Well handled. In this case "only" 3k in lost rent is actually positive, given how little protection the law offers landlords from rogue tenants like this. Change locks and make sure you file a complaint for unpaid rent with PRTB (but don't waste a penny on solicitors etc.) so her name is recorded with them at least.


----------



## backothehill (17 Apr 2014)

...and the bleeding hearts complain about landlords not taking rent allowance..


----------



## delgirl (18 Apr 2014)

... and you've got people like David McWilliams and Threshold calling for more rights and better security of tenure for tenants .......


----------



## ang1170 (18 Apr 2014)

delgirl said:


> ... and you've got people like David McWilliams and Threshold calling for more rights and better security of tenure for tenants .......

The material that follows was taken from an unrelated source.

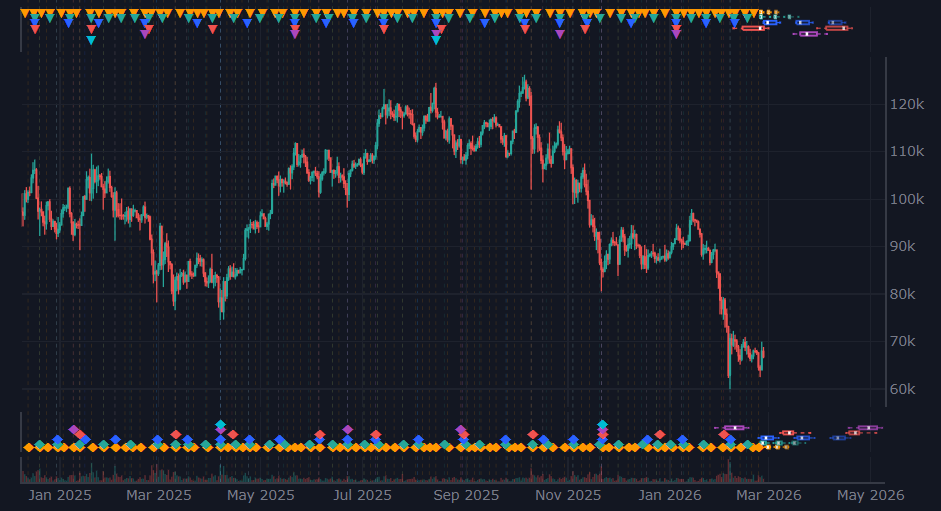Screen dimensions: 941x511
Task: Select the 60k price axis label
Action: [x=905, y=389]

I don't think anyone's calling for security of tenure for people who don't pay their rent.


----------



## AlbacoreA (18 Apr 2014)

Missing is any security for the LL or penalties for not paying rent.


----------



## amgd28 (18 Apr 2014)

I do think that there is precious little recourse for the landlord if a tenant starts playing silly buggers with the rent. Another set of tenants could easily have dug in for months as others have said.
I do think though that such an occupation is a fundamental breach of the landlord's property rights and I would be interested to see this tested directly in Court rather than mess around with the PRTB. I would have thought you could petition the court for an injunction against the tenant and thus have the Guards on your side for evicting them. Obviously a potentially expensive route though...


----------



## delgirl (22 Apr 2014)

ang1170 said:


> I don't think anyone's calling for security of tenure for people who don't pay their rent.


... they're calling for more rights and security of tenure for tenants in general, which in turn means it will make it even more difficult for landlords to evict tenants who can't / won't pay their rent.

Have experienced non-paying tenants both here and in the UK, where the tenancy laws are very similar, and there is absolutely no protection for landlords who have mortgages to pay and are unable to do so because the tenant stops paying the rent.


----------



## Bronte (22 Apr 2014)

amgd28 said:


> Update:
> Following the responses in this thread I visited them to remind them the lease had been terminated and they needed to get out. I didn't push for arrears to be repaid. Gave them a deadline that the house would be need to be evacuated by Friday 11th or things would get ugly (not in a physical sense - but notice to council, small claims court for arrears etc).
> 
> Lo and behold, the house is now back in my possession!


 
Well done Amgd28, you did exceedingly well there.  You just chalk this up to experience and move on.  Great end to this story.


----------



## Bronte (22 Apr 2014)

backothehill said:


> ...and the bleeding hearts complain about landlords not taking rent allowance..


 
Not all social welfare tenants are bad.


----------